A significant silver lining of the Covid-19 lockdown for Christchurch is the dramatic improvement in the city's air quality.
Nitrous oxide levels alone have dropped by 78 percent, the most substantial decrease anywhere in New Zealand, according to the report from the National Institute of Water and Atmospheric Research (Niwa).
Dr Ian Longley's report, Changes in NZ Air Quality due to Covid-19 Level 4 Lockdown, also noted an eight percent decrease in particulate matter levels in Christchurch.
Particulate matter levels are linked to traffic exhaust, but also pick up sources such as road dust, smoke from burning wood and coal, and even natural sources like sea salt (predominantly in Auckland).

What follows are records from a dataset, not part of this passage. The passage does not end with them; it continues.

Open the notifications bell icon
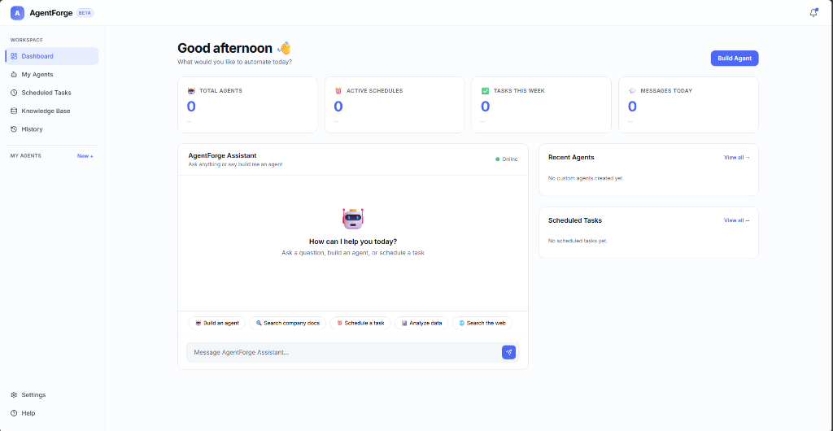Image resolution: width=833 pixels, height=431 pixels. point(813,13)
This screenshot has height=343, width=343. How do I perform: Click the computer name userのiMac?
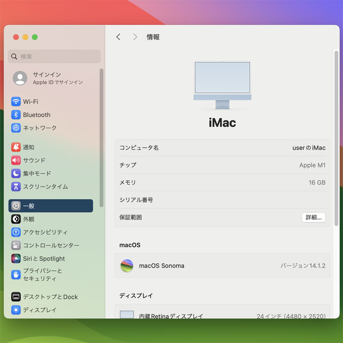[x=308, y=148]
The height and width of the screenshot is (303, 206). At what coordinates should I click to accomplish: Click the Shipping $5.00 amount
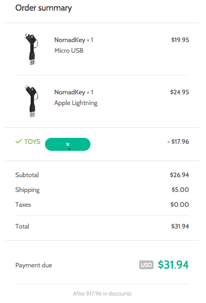(x=180, y=190)
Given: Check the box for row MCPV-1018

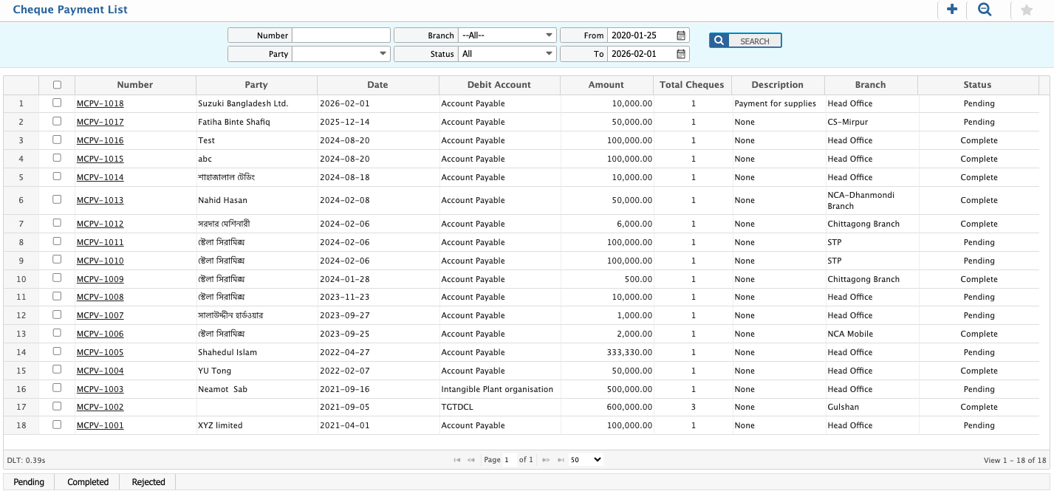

In most places, those levels have not significantly decreased and that prompted a warning in the Niwa report that National Environmental Standards could be breached. An increase in particulate matter could come from the new normal; an increase of unemployment, working from home and social distancing, which would increase the time people spend heating their homes.
Despite that potential rise in particulate matter emissions, the report noted the current "extended period of improved air quality is unprecedented".
Environment Canterbury (ECan) senior science analyst Teresa Aberkane said the reduction in concentrations of air pollutants during lockdown was presumably due to a decrease in road traffic.
With restrictions easing, the concentrations that had reduced were expected to go back to what they typically were at this time of year.
Woodburners in homes were the main contributor to air pollution in this region, Aberkane said.
The Niwa report said future emission levels would depend on factors such a move to public or active transport, as well as an increase in alternatives to traditional transport.